The Fermented Food Frenzy
December 15, 2016
Contributors: The Nutrition Twins
Probiotics, which are the good, “friendly”
bacteria that your body needs to crowd out the harmful bacteria that naturally
exist in your digestive tract, have been a hot nutritional topic for many
years. While you can consume probiotics in pill form, fermented foods are a
great, natural food source of these healthy bacteria.

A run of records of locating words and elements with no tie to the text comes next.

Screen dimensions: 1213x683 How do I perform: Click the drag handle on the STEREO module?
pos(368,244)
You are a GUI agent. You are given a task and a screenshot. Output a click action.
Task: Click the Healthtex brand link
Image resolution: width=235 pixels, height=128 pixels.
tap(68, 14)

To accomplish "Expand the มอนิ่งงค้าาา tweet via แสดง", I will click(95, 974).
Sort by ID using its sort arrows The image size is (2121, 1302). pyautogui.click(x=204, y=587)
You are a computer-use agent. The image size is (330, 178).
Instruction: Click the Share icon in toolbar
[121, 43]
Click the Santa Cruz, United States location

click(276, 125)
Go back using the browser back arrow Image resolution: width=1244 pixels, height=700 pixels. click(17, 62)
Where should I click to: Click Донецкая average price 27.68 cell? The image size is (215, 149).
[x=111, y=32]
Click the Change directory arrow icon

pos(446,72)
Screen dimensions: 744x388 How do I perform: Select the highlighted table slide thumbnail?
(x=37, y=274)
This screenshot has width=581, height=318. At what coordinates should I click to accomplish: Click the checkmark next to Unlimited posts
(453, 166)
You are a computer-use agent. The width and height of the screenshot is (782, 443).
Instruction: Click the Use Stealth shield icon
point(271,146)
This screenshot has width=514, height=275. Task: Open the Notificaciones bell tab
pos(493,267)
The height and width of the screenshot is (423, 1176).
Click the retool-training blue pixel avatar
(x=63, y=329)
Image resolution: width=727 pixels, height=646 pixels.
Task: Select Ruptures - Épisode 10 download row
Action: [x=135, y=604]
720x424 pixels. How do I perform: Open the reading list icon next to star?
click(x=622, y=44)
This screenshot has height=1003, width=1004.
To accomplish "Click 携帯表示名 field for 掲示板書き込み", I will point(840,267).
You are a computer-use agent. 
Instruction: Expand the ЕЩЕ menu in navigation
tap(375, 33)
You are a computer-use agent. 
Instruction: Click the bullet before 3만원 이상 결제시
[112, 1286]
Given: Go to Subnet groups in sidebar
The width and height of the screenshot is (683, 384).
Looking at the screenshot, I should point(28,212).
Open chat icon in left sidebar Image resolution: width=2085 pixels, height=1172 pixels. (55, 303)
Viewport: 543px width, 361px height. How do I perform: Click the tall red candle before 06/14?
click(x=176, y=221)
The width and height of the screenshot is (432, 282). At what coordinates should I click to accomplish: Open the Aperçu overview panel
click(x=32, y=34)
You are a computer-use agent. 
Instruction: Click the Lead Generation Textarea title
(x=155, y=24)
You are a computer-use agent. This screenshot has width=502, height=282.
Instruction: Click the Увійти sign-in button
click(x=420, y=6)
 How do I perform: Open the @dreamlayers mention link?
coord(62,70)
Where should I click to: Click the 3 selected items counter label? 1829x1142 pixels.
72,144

This is also why you’ve probably started
seeing kimchi, kombucha, kefir, miso and sauerkraut on your supermarket shelves
or local restaurants, and why sourdough bread is back on the “good” list. It’s
because these foods are fermented, so they’ve been gaining popularity as the
benefits of probiotics are becoming known. If you want a healthy gut—and a
healthy body—you’ll want to read on.
Many believe that the key to digestive health
is balancing out the good and bad bacteria in your gut. Probiotics may improve
your digestive and immune health and alleviate certain digestive woes and
accompanying diarrhea by crowding out the harmful bacteria with healthy
bacteria. There’s research to support that probiotics may help keep your gut
healthy, alleviate irritable bowel syndrome (IBS), inflammatory bowel disease
(IBD) and skin conditions, improve urinary, vaginal health and oral health,
prevent allergies and colds, and help to prevent infectious diarrhea (caused by
viruses, bacteria, or parasites) and antibiotic-related diarrhea. Studies also
show that gut bacterial imbalances are also linked with depression, arthritis
and other illnesses.
Don't want to take a
supplement? Then enjoy fermented foods.
Fermented foods not only contain probiotics,
they also feature vitamins and minerals that aren’t found in the same foods
that haven’t been fermented. Thanks to the probiotics that “pre-digest” food
for you, fermented foods also help you absorb more nutrients. For example, if
you’re eating fermented cabbage, also known as sauerkraut, the probiotics in
the cabbage are hard at work breaking down the plant cell walls so you can
absorb more vitamin C from the cabbage to boost your immunity and improve your
skin.
Which foods are fermented?
There are a lot of fermented foods, including
tempeh, kimchi, pickled fruits and veggies, kefir, sauerkraut, miso, fermented
cheeses, buttermilk, sour cream, soy sauce, cider, vinegar, yogurt and bread,
teas like kombucha, and even beer and wine. Here’s the low-down on some of the
best probiotic sources:
Tempeh – Award for Best
Vegetarian Protein for Probiotics. This excellent vegan source of protein and probiotics is made from
naturally fermented soybeans.
Miso – Award
for Best Condiment for Probiotics. This fermented paste made from barley, rice or soybeans is no
longer just for miso soup. Today, trendy restaurants are featuring this
probiotic source on fish, meats and other foods. The flavor is bold, but be
aware that it’s also high in sodium.
Sauerkraut and
Kimchi –Award for Veggies With the Most Probiotics. No longer just for the Reuben sandwich, sauerkraut, which is
fermented cabbage, is very low in calories and a great source of probiotics and
fiber. Veggies like kimchi (and sauerkraut) are made from vitamin C- and
fiber-rich cabbage and are preserved via natural lacto-fermentation.
Yogurt – Award
for Most Versatile Food With Probiotics. Some of the best
sources of probiotics are yogurts that contain live and active cultures (check
the labels to make sure the one you choose contains active cultures). Always
keep yogurt refrigerated as the probiotics in yogurt must be kept cold to
survive. Yogurt can be added to smoothies or morning oats or used instead of
milk in cereal.
Kefir – Award for Fermented Food With Wide Range of Probiotics.This
fermented milk drink tastes a bit like drinkable yogurt and is rich in calcium
and probiotics. However, while yogurt is typically fermented with only
lactobacillus bacteria, kefir is also fermented with yeasts so it has
additional probiotics. Be aware that flavored kefir typically contains added
sugars.
Try these kefir popsicles: Fill the popsicle mold
halfway with nonfat plain kefir. Add water to the fill line and add two to
three drops of liquid stevia. Stir thoroughly and freeze. Once frozen, allow the
popsicle to soften for several minutes before enjoying.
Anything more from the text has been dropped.